Reputation: 85
I have a fairly simple document (the governmental strategies for the mandate) with titles, normal text and then bullet points (which are the strategies they are looking to implement).
I can read and extract pages or titles from the.pdf
and convert it to a .txt
but I'd like to only keep the text (the whole paragraphs) inside bullet points, which is what I'm interested in. I reckon there's some way to do this as they can be identified by the bullet point itself probably.
Is there a simple enough way to do this in R and/or Python? I'm not familiar with other programming languages or parsing methods.
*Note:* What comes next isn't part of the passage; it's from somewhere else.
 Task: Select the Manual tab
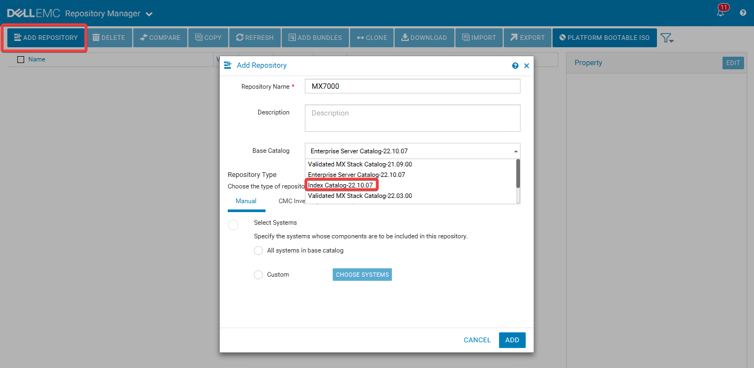(246, 201)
EDIT: Just quickly converted basic text to HTML (using https://wordtohtml.net) on a page and it seems to turn bullet points to <li>
which I'm guessing would be easy enough to parse through. Is there a quick-n-easy way to convert the whole 262-page document to HTML keeping the <li>
format probably in R/python? Or do you know of a PDF-way - preferable as it would be at least one less step to do that - for the my issue?
Upvotes: 1
Views: 3541
Reputation: 7312
Here's my general approach:
Read in a sample string
require(stringr)
string <- "passarão a estar inscritas políticas públicas que permitam:\n • Inverter a tendência de perda de
rendimento das famílias, dos trabalhadores, dos\n funcionários públicos e dos pensionistas;\n"
Split by \n
# match semi-colon or colon, then a backslash, then "n". I.E. split by ;\n or :\n
stringList <- unlist(str_split(string, "([;:])\\\n"))
Return position of any string that starts with a bullet:
matched <- grep("\\\u0095", stringList)
Subset to strings that start with bullets:
stringList[matched]
The weak part of this solution currently is that it relies on bullets being preceded by ";\n" or ":\n". If you just split by "\n" you lose the second part of a bullet whenever it continues onto a second line. Depending on the format of the document, you may have to change the regex around to make sure you split the string appropriately
You could also do the initial split by bullet: stringList <- unlist(str_split(string, "\\u0095"))
but then you need a rule to define where the bullet ends and plain text begins.
Upvotes: 4